8.7 KiB
Pre-Deployment Checklist
DECOMMISSIONED (2026-02-27): The platform VPS (93.95.228.142) has been dropped pre-launch to save ~$50/mo. This checklist is retained for re-provisioning reference. When ready to launch: spin up a new VPS, update IPs throughout, then follow this checklist.
Purpose: Verify all prerequisites are met before deploying to production.
Last Updated: 2026-02-27
Apricot (Local Machine) Prerequisites
1. WireGuard VPN
# Verify WireGuard is installed
wg --version
# Verify WireGuard interface exists
ip addr show wg0
# Should show: inet 10.9.0.1/24
# Verify VPN to VPS works
ping -c 3 10.9.0.2
# Should receive 3 replies
Status: [ ] WireGuard configured
2. PostgreSQL
# Verify PostgreSQL is running
systemctl status postgresql
# Verify PostgreSQL listens on VPN interface
sudo netstat -tlnp | grep 5432
# Should show: 10.9.0.1:5432
# Verify database exists
psql -U postgres -l | grep lilith_prod
# Should show: lilith_prod database
# Test connection from VPS IP
# (On VPS: psql -h 10.9.0.1 -U postgres -d lilith_prod)
Storage check:
# Verify /mnt/bigdisk is mounted
df -h /mnt/bigdisk
# Should show available space
# Verify PostgreSQL data is on /mnt/bigdisk
sudo ls -la /mnt/bigdisk/postgres/
Status: [ ] PostgreSQL configured and accessible via VPN
3. Redis
# Verify Redis is running
systemctl status redis
# Verify Redis listens on VPN interface
sudo netstat -tlnp | grep 6379
# Should show: 10.9.0.1:6379
# Test connection
redis-cli -h 10.9.0.1 ping
# Should return: PONG
Status: [ ] Redis configured and accessible via VPN
4. ML Services
# Verify ML watermarking service
curl http://localhost:8000/health
# Should return: {"status":"ok"}
# Verify ML moderation service (if running)

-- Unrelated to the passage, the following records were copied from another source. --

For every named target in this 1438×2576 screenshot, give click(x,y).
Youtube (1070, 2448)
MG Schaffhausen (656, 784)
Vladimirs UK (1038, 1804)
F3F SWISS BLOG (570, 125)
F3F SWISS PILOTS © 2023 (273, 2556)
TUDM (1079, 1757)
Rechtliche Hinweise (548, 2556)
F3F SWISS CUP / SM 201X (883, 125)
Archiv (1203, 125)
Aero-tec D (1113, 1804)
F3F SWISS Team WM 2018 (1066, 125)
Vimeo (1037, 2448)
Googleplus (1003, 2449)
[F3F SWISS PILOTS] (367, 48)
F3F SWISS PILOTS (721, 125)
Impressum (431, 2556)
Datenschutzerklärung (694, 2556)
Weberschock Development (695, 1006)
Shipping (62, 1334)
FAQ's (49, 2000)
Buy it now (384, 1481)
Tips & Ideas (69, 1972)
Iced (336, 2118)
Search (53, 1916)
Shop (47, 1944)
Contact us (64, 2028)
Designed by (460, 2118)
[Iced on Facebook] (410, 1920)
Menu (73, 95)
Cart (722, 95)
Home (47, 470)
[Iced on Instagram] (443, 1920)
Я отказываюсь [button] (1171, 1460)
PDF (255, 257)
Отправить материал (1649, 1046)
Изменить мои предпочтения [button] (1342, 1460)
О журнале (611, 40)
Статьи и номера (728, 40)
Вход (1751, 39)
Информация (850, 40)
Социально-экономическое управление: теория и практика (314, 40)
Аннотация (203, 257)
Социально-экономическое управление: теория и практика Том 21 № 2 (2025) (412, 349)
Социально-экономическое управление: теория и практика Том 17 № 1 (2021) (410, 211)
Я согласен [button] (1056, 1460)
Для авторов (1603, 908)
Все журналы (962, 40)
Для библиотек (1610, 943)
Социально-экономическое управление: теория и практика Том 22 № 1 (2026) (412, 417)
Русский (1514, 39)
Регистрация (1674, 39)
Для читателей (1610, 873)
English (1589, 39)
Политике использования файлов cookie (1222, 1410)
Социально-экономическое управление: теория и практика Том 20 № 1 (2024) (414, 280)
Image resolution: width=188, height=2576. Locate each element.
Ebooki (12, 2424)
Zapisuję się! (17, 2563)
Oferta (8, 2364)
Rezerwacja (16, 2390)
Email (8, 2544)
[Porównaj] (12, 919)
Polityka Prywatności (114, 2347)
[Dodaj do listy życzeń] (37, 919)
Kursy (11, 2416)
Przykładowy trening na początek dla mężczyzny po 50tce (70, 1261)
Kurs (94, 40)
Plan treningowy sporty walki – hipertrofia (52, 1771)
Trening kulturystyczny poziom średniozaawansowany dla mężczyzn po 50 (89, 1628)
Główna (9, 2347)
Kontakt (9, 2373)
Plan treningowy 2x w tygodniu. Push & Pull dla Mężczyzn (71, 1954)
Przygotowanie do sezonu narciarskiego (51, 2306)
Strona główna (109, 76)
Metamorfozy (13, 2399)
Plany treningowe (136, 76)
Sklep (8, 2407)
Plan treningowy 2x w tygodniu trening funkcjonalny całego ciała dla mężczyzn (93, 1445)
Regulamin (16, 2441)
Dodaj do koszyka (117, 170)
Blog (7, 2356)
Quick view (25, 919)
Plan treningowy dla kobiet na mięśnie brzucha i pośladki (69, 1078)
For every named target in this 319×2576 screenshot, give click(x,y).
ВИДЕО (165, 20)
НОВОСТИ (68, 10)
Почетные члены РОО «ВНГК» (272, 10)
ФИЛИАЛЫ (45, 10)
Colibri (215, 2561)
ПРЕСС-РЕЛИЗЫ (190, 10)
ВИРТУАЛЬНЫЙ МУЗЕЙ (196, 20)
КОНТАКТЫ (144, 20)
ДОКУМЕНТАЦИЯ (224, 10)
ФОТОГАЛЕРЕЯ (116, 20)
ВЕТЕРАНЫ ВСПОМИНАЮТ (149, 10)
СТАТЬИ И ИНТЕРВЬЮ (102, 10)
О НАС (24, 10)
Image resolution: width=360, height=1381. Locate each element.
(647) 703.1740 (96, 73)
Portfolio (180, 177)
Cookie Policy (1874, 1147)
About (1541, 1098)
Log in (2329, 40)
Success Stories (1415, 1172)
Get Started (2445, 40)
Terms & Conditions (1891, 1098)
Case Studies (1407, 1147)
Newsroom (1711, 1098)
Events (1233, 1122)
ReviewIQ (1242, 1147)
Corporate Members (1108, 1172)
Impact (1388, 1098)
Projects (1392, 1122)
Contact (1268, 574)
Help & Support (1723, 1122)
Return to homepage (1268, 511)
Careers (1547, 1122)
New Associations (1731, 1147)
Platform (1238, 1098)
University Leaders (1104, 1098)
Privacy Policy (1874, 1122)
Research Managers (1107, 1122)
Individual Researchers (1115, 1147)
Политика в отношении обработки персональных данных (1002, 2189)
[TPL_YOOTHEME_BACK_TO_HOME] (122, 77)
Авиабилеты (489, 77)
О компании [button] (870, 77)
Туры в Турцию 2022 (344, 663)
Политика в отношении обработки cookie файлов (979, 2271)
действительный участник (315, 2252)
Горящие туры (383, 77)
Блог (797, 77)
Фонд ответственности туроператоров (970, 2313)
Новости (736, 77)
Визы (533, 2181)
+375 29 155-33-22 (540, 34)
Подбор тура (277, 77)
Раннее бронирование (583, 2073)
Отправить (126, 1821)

curl http://localhost:8001/health
# Verify ML content generator (if running)
curl http://localhost:8002/health
Status: [ ] ML services running and healthy
5. Firewall Rules
# Verify UFW allows VPS to access services
sudo ufw status | grep 10.9.0.2
# Should show:
# 5432/tcp ALLOW 10.9.0.2
# 6379/tcp ALLOW 10.9.0.2
# 8000:8002/tcp ALLOW 10.9.0.2
Status: [ ] Firewall configured for VPS access
VPS (nasty.sh) Prerequisites
1. SSH Access
# Test SSH connection
ssh root@0.1984.nasty.sh "echo connected"
# Should print: connected
Status: [ ] SSH access verified
2. WireGuard VPN
# SSH to VPS and verify
ssh root@0.1984.nasty.sh
# Check WireGuard interface
ip addr show wg0
# Should show: inet 10.9.0.2/24
# Test ping to apricot
ping -c 3 10.9.0.1
# Should receive 3 replies
# Test database connectivity
nc -zv 10.9.0.1 5432
# Should show: Connection succeeded
# Test Redis connectivity
nc -zv 10.9.0.1 6379
# Should show: Connection succeeded
Status: [ ] VPN configured on VPS
3. Docker Installed
ssh root@0.1984.nasty.sh "docker --version && docker compose version"
# Should show Docker and Compose versions
Status: [ ] Docker installed
4. Nginx Installed
ssh root@0.1984.nasty.sh "nginx -v"
# Should show Nginx version
Status: [ ] Nginx installed
5. Deployment Directory
ssh root@0.1984.nasty.sh "ls -la /opt/lilith-platform"
# Should exist (or will be created by deploy script)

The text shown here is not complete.